Loss of agricultural land and water supply: I am also concerned about the rezoning and resumption of large areas of significant agricultural land to allow for a massive, inappropriately-scaled tourist resort. The East Coast of Tasmania does not have a high rainfall. I understand the developers have purchased water from the irrigation scheme – established for agricultural use, not tourism. What guarantees will residents have that their precious Dolphin Sands aquifer will not be drained to maintain a 140-hectare golf course? And where will the potable water come from to supply the tourist accommodation?

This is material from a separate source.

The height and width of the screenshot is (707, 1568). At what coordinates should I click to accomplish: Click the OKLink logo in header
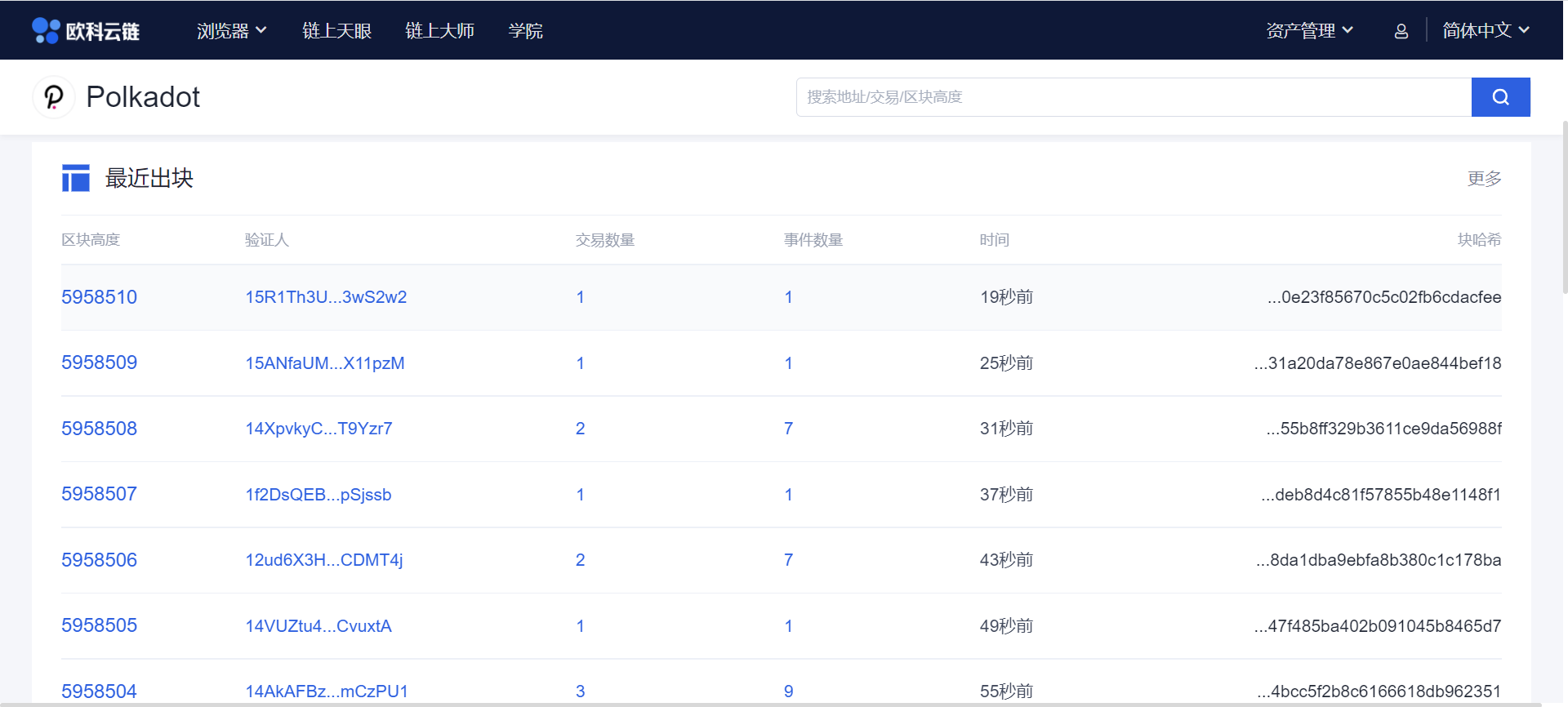click(86, 31)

Building regulations: I understand the SAP rezoning would allow changes to building heights, set-backs and open the way for subdivision. Heights would increase from 5 metres on Dolphin Sands Road and 8.5 metres/2 storeys in Cambria to 12 metres/4 storeys on most development precincts, including the golf course. The SAP would allow any building, including tourist accommodation, to be within 5 metres of a boundary (currently setbacks vary from 20 to 50 metres in the areas proposed for development). The SAP would allow, in some areas, subdivision into much smaller blocks than is currently permitted.
Airstrip and traffic: The Cambria Green developer has stated publicly up to 20 flights per day would be possible when the small airstrip is upgraded, currently located near Cambria residences. This would lead to an unacceptable intensification of air traffic and noise pollution impacting not only the neighbouring Cambria and Dolphin Sands communities but also its wonderful but often vulnerable wildlife. Traffic servicing the hundreds of accommodation units would also increase dramatically, heightening risk for both people and wildlife, whilst putting even more stress on an already poorly maintained road.
Environmental concerns: The unspoilt nature of East Coast Tasmania is a major drawcard for both Australian and international visitors. Much of this environment, including the plants, animals and birds that call it home is sensitive, with many species listed by government as vulnerable and threatened. Do we really want to destroy the very reason people come here to visit and live by allowing an over-scale, unreasonable and unsustainable development to overwhelm a unique and special part of the world?
I urge the Glamorgan Spring Bay Council and the Tasmanian Planning Commission to consider the inappropriate scale of this development and the impact it will have on the Swansea community and pristine coastal environment if the SAP is approved. Please reject the Cambria Green Specific Area Plan.
Thank you for reviewing my submission.